* [Provided records]:
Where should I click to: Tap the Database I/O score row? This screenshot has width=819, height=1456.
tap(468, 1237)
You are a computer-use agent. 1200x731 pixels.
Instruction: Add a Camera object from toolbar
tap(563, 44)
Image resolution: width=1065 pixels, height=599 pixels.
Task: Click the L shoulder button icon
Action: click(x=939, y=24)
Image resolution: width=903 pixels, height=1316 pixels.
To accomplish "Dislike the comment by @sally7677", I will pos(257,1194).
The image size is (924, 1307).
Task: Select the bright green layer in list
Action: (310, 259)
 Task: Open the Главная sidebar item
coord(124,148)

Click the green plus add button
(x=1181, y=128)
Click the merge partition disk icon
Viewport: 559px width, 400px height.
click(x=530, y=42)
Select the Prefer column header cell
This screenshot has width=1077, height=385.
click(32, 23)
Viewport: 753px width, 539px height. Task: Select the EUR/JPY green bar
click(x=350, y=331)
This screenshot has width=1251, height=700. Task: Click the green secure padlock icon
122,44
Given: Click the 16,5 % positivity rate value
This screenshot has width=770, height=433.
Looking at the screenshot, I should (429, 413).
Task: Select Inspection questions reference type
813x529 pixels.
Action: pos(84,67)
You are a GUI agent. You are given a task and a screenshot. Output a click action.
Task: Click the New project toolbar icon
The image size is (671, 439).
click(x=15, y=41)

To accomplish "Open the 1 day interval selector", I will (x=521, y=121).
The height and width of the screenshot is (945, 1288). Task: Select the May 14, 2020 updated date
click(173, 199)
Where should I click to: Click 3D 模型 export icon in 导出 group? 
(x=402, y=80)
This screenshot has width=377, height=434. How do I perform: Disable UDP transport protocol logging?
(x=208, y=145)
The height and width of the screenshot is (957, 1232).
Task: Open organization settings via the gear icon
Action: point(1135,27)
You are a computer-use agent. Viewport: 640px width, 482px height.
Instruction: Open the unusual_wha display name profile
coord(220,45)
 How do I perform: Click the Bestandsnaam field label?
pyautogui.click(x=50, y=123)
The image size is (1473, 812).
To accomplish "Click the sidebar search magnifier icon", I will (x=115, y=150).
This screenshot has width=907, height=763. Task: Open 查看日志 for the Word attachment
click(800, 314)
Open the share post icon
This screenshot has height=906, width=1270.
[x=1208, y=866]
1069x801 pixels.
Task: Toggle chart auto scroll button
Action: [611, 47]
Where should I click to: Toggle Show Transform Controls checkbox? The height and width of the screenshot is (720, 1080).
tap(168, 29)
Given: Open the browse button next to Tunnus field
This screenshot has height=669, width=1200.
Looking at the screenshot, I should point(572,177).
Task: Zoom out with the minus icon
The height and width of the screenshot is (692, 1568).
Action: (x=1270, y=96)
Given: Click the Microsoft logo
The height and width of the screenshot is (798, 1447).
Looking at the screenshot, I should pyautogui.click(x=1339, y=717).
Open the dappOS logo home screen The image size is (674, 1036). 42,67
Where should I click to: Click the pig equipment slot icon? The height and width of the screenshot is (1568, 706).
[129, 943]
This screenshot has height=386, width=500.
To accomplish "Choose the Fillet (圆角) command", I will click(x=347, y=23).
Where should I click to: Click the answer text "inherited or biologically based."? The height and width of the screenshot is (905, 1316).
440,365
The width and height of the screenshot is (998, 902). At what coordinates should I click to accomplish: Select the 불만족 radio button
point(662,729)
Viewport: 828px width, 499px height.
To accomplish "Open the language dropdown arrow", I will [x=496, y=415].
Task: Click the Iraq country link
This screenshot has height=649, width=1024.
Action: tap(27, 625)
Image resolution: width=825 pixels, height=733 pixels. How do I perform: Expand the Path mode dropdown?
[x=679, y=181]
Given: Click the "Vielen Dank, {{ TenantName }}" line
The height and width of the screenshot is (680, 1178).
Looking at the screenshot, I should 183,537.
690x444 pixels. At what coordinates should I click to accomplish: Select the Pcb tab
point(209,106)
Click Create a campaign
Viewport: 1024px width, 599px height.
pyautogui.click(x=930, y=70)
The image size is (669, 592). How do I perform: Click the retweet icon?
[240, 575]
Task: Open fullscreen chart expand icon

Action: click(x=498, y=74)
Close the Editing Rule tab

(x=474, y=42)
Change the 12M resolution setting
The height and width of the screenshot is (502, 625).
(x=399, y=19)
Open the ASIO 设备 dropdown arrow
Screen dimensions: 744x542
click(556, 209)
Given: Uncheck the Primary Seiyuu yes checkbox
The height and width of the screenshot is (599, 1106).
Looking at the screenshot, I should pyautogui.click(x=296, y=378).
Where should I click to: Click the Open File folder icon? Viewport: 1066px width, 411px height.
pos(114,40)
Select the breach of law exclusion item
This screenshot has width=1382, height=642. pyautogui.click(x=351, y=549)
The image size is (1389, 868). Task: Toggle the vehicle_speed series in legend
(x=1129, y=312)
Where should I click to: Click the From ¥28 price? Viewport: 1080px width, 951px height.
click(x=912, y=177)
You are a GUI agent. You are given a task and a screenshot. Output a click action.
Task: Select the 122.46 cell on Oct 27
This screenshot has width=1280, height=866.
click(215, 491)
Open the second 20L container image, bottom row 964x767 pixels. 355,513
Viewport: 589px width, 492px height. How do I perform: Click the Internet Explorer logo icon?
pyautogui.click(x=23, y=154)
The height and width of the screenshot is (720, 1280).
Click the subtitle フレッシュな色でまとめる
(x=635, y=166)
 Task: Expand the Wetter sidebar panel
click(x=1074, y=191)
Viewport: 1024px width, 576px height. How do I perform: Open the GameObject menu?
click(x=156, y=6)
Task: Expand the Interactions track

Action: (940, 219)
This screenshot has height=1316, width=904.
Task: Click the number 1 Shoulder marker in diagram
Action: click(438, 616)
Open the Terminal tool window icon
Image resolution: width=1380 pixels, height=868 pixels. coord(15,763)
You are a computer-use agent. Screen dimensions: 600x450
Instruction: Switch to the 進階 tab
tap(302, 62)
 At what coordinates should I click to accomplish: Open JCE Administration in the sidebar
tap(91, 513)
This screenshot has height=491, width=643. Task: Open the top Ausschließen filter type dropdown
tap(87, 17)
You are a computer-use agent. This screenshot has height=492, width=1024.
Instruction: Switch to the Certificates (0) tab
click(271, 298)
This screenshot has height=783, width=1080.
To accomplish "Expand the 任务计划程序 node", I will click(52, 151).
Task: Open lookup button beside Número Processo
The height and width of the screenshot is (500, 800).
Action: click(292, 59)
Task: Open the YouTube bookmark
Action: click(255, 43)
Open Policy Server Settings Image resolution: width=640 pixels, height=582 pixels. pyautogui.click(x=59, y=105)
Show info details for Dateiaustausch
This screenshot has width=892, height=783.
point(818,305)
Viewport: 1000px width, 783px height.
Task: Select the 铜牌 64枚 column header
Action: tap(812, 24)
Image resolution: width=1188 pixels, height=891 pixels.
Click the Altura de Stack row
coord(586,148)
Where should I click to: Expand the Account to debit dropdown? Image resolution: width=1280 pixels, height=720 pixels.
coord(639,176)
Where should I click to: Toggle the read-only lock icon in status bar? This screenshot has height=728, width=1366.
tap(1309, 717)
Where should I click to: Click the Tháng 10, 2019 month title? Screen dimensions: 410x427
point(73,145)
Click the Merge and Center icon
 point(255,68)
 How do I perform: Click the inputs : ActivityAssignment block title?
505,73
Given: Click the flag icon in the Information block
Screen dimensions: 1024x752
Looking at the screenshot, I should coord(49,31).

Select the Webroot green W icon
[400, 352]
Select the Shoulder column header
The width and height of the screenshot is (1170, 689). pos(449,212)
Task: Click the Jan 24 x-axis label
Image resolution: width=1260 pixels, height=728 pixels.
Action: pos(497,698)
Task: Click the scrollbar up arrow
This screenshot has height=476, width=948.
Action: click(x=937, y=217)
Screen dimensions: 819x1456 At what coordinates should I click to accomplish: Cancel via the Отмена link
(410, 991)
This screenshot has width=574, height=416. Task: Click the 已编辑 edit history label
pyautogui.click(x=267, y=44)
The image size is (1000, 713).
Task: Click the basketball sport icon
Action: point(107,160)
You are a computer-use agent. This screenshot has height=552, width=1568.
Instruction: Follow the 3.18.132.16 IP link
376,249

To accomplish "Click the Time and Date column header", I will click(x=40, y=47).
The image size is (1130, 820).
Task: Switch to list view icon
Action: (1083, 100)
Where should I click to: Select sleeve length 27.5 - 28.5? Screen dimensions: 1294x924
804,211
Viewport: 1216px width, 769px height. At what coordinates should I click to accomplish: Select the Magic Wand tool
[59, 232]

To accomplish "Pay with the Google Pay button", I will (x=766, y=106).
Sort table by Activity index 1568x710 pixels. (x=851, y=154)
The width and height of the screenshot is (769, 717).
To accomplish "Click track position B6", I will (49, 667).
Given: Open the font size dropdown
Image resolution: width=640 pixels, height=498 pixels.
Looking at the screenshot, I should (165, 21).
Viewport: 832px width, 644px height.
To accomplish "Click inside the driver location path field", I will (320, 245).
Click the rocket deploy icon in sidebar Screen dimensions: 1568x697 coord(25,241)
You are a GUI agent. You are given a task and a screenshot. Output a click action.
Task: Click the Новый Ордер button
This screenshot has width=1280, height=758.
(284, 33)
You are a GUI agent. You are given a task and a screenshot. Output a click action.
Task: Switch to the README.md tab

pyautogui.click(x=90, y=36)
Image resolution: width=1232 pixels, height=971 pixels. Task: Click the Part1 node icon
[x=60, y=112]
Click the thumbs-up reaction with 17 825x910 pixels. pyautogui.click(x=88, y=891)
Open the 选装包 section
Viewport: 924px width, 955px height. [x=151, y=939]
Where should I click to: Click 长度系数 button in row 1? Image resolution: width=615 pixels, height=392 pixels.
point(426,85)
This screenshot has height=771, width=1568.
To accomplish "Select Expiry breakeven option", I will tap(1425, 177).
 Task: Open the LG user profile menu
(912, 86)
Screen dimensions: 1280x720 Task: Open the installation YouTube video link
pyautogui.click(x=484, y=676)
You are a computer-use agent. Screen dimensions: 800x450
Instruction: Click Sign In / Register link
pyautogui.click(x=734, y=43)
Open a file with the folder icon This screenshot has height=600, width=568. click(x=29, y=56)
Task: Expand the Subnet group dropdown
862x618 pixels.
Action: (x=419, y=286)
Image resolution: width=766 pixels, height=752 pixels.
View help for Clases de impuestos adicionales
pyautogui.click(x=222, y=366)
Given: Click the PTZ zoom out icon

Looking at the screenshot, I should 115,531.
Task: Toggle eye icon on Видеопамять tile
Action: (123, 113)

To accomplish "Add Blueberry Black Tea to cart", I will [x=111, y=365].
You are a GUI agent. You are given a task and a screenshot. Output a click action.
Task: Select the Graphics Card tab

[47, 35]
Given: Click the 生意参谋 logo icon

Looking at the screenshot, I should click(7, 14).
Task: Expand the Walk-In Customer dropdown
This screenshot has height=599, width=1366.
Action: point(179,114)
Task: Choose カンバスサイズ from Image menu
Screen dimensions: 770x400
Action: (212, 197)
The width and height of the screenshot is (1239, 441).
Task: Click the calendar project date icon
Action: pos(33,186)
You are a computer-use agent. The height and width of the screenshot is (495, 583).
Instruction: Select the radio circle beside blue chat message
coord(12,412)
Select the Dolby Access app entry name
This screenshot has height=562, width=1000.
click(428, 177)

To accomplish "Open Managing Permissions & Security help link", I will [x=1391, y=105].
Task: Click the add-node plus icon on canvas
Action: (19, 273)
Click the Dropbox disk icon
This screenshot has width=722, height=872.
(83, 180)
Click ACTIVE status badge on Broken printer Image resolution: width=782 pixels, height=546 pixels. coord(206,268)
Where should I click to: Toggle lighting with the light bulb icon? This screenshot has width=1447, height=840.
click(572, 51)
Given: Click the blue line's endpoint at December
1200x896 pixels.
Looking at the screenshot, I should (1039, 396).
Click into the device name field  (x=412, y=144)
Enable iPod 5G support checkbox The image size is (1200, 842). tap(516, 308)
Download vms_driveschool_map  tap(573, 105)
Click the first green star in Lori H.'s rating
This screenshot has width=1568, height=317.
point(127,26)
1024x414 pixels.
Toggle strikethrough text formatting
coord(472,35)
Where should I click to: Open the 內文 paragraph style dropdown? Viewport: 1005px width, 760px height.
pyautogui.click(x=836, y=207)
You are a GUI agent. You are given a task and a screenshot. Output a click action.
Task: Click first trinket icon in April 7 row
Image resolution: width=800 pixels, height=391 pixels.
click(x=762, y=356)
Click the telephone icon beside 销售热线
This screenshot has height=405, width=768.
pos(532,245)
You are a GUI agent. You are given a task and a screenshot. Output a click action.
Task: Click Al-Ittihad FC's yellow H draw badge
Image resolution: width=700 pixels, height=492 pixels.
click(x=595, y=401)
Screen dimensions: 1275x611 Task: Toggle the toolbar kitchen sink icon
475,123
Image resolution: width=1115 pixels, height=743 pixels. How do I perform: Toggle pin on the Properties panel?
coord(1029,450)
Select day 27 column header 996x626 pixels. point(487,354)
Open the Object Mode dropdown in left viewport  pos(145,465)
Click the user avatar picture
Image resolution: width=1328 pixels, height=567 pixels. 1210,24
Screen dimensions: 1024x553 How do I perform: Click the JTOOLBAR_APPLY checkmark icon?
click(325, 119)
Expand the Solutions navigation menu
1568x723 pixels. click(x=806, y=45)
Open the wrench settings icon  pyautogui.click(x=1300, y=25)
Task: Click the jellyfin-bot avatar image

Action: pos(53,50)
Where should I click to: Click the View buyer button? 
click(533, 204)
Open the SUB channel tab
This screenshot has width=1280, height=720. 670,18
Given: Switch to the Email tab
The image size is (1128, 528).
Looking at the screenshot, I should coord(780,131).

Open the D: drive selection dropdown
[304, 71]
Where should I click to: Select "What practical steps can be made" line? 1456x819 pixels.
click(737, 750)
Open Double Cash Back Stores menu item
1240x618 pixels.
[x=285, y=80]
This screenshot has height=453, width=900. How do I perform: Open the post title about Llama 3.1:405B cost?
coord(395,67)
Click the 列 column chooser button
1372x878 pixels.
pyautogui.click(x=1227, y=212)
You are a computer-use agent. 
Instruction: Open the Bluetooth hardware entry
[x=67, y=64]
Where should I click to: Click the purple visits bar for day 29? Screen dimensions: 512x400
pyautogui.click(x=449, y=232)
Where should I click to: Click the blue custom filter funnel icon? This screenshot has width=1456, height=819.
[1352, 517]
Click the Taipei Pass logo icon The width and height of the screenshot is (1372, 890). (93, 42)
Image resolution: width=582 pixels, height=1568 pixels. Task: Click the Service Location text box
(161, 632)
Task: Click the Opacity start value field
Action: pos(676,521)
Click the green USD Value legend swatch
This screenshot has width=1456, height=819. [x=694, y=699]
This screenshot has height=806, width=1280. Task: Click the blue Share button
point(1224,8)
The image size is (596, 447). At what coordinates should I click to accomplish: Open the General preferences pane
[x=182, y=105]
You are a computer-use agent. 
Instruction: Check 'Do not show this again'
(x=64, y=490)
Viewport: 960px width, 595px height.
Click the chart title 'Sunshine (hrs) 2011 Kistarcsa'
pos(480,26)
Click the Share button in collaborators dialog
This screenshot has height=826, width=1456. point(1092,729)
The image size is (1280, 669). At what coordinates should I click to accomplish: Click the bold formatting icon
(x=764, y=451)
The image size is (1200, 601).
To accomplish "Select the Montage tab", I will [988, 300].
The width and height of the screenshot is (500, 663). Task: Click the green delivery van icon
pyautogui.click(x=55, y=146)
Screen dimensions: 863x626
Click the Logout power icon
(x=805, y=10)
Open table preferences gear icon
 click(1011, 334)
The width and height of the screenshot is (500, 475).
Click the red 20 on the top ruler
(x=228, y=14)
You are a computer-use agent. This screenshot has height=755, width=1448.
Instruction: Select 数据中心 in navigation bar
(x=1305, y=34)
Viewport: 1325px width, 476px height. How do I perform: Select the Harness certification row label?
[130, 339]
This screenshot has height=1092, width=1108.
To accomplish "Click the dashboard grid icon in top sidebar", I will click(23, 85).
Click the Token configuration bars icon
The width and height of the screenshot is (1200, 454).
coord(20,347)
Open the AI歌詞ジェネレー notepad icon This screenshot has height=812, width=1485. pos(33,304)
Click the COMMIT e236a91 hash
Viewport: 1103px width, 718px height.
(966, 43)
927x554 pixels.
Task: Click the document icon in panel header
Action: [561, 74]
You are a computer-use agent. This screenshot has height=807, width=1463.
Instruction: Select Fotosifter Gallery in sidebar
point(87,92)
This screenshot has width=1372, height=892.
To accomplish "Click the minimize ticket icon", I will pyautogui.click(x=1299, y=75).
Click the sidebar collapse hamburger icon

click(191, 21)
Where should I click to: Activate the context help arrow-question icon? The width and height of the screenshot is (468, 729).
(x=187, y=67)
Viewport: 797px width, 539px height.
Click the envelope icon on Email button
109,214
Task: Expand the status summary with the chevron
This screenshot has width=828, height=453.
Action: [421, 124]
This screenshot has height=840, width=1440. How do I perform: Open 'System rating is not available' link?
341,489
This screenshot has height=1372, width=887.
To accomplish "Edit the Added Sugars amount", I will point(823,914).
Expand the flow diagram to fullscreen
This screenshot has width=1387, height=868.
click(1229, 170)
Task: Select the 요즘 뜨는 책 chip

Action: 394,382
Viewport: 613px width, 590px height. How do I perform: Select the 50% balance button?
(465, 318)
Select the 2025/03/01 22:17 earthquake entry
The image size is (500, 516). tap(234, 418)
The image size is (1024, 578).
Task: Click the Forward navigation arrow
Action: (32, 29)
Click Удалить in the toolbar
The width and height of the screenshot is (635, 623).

* [Work to be completed]: Now copy each line of the entries that mentions "computer".

* [Written answer]:
You are a computer-use agent. 1200x731 pixels.
You are a computer-use agent. Viewport: 640px width, 482px height.
You are a computer-use agent. Screen dimensions: 600x450
You are a computer-use agent. This screenshot has height=492, width=1024.
You are a computer-use agent. This screenshot has height=552, width=1568.
You are a computer-use agent. Screen dimensions: 800x450
You are a computer-use agent. The height and width of the screenshot is (495, 583).
You are a computer-use agent. 
You are a computer-use agent. 
You are a computer-use agent. This screenshot has height=755, width=1448.
You are a computer-use agent. This screenshot has height=807, width=1463.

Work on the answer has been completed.